Non c’è stata alcuna indignazione. Nessun appello. Nessun monito. Solo tre corpi asciugati dal sole. Dicevano che i bambini avevano due anni. E già non avevano più voce. Né pelle. Né nessuno che li aspettasse. Non sono morti annegati. Sono morti con lentezza. In silenzio. Di fame. Di sete. Di disattenzione. È questo che rende la notizia insostenibile. Nessuno li ha colpiti. Nessuno li ha torturati. Nessuno li ha odiati. Sono semplicemente evaporati. Come il tempo. Come il senso. Come tutto ciò che ci riguarda ma non ci tocca.
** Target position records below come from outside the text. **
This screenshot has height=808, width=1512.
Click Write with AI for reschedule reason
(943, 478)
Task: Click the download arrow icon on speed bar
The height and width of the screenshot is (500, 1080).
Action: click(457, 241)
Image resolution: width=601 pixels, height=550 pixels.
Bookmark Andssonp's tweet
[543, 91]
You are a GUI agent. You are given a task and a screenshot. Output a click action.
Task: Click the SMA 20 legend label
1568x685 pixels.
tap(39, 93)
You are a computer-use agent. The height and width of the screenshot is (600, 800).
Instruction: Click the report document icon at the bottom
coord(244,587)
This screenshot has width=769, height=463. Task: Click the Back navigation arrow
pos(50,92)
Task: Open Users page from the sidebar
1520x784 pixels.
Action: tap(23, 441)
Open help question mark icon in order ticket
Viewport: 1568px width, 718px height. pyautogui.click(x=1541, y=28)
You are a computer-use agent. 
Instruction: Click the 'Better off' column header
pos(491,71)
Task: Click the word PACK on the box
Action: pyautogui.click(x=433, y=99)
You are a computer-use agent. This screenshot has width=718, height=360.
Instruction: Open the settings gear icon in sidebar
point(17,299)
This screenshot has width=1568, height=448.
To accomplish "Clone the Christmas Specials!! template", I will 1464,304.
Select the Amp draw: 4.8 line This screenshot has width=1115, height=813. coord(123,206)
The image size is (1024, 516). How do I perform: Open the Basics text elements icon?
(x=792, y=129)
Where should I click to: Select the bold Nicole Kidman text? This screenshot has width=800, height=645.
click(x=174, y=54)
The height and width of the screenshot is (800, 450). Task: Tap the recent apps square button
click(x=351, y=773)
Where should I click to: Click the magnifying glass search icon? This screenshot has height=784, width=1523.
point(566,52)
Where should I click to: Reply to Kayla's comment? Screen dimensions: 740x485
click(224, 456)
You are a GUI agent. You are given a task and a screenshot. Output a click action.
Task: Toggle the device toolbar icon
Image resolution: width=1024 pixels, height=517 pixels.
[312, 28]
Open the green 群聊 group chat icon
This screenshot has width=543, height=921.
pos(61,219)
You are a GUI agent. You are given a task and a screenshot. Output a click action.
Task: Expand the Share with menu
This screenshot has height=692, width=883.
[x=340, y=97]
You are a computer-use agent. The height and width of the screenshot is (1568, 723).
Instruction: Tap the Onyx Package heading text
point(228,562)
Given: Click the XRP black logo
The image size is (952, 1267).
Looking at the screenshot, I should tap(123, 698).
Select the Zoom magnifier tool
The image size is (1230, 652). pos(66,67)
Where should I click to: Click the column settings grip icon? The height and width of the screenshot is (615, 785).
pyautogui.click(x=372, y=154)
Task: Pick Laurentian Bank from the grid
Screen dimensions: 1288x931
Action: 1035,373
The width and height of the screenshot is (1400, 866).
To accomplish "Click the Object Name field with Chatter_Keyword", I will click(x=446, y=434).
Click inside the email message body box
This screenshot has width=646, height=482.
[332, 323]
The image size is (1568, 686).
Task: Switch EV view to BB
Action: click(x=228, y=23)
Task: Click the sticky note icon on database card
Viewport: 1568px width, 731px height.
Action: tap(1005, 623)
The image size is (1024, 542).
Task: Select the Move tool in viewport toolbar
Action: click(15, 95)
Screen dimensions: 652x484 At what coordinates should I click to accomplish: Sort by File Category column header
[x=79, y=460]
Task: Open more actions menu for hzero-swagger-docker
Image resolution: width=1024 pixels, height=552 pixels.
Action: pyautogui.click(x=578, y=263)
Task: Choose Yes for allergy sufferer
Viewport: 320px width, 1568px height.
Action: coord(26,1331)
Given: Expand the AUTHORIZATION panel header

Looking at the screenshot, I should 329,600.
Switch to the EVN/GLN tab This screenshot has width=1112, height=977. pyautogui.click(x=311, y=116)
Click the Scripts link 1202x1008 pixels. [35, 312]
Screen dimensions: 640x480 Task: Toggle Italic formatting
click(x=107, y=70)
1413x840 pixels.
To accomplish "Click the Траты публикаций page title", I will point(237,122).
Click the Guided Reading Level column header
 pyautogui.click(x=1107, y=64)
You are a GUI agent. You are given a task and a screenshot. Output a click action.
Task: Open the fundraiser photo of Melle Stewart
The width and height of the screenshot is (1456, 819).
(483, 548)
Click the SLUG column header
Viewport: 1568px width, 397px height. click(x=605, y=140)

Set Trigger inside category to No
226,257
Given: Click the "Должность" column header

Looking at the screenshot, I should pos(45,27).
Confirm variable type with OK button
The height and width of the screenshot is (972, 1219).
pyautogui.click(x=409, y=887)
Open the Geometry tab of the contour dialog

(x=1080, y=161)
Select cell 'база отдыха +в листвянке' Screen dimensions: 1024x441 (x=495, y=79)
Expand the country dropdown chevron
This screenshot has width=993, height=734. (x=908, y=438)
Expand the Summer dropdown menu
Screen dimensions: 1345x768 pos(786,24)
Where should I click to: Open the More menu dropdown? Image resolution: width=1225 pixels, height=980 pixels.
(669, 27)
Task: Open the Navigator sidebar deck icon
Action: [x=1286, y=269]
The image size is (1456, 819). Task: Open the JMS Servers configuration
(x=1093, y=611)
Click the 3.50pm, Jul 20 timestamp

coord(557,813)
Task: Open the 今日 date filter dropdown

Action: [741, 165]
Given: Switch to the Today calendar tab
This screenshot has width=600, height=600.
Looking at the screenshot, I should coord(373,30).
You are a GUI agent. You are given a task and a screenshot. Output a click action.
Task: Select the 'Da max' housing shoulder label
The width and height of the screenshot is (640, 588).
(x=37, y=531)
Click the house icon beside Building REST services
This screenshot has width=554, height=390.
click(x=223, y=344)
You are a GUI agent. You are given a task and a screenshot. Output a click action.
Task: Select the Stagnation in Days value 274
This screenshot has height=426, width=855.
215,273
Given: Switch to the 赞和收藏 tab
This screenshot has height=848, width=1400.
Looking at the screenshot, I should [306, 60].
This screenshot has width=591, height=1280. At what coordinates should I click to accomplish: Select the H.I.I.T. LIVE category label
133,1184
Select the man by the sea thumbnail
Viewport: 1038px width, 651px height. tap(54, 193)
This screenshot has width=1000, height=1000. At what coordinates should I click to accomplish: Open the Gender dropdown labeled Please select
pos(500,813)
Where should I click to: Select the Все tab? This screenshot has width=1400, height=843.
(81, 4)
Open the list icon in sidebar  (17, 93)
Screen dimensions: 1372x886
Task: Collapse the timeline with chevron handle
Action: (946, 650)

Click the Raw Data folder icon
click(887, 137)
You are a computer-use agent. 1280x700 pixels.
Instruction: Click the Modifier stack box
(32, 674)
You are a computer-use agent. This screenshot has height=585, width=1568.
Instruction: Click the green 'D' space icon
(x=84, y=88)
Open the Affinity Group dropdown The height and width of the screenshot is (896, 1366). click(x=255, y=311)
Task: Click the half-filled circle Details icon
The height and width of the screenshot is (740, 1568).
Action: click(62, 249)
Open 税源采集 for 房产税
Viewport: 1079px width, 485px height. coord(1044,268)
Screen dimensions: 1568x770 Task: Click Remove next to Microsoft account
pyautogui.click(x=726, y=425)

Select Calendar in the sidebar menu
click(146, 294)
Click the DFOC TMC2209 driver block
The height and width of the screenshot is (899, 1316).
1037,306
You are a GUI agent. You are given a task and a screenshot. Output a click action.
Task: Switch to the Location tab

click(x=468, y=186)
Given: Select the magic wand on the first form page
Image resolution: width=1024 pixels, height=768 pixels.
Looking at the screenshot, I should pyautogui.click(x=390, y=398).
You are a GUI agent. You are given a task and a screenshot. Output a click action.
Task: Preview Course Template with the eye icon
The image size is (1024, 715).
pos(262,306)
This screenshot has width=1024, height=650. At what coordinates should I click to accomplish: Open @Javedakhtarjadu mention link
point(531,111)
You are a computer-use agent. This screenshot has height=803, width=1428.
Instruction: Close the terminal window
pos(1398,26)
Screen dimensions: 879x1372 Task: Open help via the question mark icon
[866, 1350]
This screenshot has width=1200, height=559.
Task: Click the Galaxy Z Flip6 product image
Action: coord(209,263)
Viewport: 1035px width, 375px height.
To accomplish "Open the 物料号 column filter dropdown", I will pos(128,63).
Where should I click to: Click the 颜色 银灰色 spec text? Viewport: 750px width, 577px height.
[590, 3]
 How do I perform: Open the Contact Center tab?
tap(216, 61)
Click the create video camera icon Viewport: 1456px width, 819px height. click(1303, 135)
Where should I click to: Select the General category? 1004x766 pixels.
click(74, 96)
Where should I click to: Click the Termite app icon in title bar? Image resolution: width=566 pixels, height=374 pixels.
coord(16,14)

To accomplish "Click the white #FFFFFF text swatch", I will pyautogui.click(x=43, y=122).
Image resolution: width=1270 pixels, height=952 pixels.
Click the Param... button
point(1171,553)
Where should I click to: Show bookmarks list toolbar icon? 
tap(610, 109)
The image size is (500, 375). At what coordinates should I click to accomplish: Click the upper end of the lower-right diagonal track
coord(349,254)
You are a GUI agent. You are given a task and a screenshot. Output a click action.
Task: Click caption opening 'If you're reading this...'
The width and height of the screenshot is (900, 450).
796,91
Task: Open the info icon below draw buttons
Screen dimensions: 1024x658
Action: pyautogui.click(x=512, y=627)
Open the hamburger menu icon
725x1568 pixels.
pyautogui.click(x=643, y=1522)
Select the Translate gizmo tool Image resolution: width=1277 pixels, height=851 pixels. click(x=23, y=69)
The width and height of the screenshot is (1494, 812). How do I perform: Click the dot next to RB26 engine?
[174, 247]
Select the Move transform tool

Lampedusa li ha accolti con la compostezza di chi conosce la morte. Ha ricevuto le salme. Ha registrato. Ha sepolto. Poi ha taciuto. Ma il mare, lui, non tace mai. Tiene il conto. Sa distinguere chi è morto per errore da chi è morto per abbandono. E questi bambini non sono affogati. Sono stati lasciati lì, come numeri fuori scala, come eccezioni non degne di titolo. Perché non erano abbastanza. Perché non erano spettacolari. Perché il dolore, per essere notizia, deve avere sangue visibile.
C’è qualcosa di feroce in questo silenzio. Qualcosa che ci riguarda più della politica, più della guerra, più dei sondaggi. Riguarda il modo in cui guardiamo il mondo. O smettiamo di guardarlo. In cui decidiamo chi ha diritto a un lutto e chi no. In cui assegniamo valore alla vita in base al rumore che fa. E loro, quei due bambini e quell’uomo, non facevano rumore. Non avevano foto. Non avevano un nome. Avevano solo un corpo, e quel corpo non è bastato.
Non so cosa sia peggio. La loro morte o la nostra indifferenza. Ma so che c’è un punto preciso in cui un Paese smette di essere civile. Ed è quando si abitua. Quando archivia. Quando nemmeno i bambini bastano più a commuoverlo. Ed è esattamente lì che siamo arrivati.